╭─ Excerpted records

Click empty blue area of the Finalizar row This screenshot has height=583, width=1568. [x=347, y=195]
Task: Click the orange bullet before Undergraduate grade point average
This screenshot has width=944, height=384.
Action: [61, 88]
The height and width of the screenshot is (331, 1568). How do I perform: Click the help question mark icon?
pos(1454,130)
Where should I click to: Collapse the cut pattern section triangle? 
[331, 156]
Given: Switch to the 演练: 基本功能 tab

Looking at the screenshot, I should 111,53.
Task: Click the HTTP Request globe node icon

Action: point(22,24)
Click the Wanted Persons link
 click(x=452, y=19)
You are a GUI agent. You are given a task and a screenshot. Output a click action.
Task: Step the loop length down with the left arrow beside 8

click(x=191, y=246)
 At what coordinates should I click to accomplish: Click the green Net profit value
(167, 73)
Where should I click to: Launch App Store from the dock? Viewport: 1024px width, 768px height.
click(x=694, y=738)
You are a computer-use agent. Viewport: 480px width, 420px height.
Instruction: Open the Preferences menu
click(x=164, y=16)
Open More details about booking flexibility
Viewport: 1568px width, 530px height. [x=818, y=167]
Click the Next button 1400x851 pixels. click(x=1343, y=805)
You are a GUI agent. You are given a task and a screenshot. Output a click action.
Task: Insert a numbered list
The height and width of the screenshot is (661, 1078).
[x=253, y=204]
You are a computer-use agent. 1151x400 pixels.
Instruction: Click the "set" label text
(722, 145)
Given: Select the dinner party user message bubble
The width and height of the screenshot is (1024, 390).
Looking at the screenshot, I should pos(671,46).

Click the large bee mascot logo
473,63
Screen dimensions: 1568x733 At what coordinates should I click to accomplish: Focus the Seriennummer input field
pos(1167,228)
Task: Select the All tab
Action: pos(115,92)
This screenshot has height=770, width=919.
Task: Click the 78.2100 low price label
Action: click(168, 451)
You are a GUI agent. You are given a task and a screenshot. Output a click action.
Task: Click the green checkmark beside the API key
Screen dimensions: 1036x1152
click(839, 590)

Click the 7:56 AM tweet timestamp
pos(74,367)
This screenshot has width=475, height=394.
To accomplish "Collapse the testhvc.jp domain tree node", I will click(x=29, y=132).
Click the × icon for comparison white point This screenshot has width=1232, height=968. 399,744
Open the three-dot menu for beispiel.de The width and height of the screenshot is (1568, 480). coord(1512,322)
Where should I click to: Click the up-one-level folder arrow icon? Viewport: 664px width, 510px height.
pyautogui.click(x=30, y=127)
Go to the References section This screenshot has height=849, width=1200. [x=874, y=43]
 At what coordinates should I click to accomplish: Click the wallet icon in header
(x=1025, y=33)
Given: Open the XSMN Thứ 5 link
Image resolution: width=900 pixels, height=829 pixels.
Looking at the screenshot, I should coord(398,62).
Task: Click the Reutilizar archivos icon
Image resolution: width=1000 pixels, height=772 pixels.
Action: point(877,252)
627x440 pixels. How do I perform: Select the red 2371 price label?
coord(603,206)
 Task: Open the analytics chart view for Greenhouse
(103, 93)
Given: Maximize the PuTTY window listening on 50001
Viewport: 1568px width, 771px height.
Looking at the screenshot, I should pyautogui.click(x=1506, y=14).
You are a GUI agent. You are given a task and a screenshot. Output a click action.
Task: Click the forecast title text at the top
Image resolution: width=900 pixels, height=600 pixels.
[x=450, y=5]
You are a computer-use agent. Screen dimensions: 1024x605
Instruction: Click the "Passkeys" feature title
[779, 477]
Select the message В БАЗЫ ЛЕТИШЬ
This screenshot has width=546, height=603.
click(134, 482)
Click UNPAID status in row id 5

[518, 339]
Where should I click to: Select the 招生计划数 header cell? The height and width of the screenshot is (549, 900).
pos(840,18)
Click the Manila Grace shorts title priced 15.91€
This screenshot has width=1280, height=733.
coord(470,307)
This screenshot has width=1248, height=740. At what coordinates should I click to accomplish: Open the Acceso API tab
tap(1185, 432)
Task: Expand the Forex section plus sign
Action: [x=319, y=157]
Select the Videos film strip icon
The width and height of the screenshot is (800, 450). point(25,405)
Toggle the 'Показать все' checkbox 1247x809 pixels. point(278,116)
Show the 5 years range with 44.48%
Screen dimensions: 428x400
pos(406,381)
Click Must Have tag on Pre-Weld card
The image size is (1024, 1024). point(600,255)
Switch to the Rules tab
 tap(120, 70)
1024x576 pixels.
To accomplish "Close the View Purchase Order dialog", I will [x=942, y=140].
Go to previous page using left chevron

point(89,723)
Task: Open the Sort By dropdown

╰─

Exercise instructions: Taking the line with "Click UNPAID status in row id 5" as the first and the line with "1024x576 pixels." as the last, retype that stretch of the data above exactly, with no other lines.

Result of the exercise:
Click UNPAID status in row id 5

[518, 339]
Where should I click to: Select the 招生计划数 header cell? The height and width of the screenshot is (549, 900).
pos(840,18)
Click the Manila Grace shorts title priced 15.91€
This screenshot has width=1280, height=733.
coord(470,307)
This screenshot has width=1248, height=740. At what coordinates should I click to accomplish: Open the Acceso API tab
tap(1185, 432)
Task: Expand the Forex section plus sign
Action: [x=319, y=157]
Select the Videos film strip icon
The width and height of the screenshot is (800, 450). point(25,405)
Toggle the 'Показать все' checkbox 1247x809 pixels. point(278,116)
Show the 5 years range with 44.48%
Screen dimensions: 428x400
pos(406,381)
Click Must Have tag on Pre-Weld card
The image size is (1024, 1024). point(600,255)
Switch to the Rules tab
 tap(120, 70)
1024x576 pixels.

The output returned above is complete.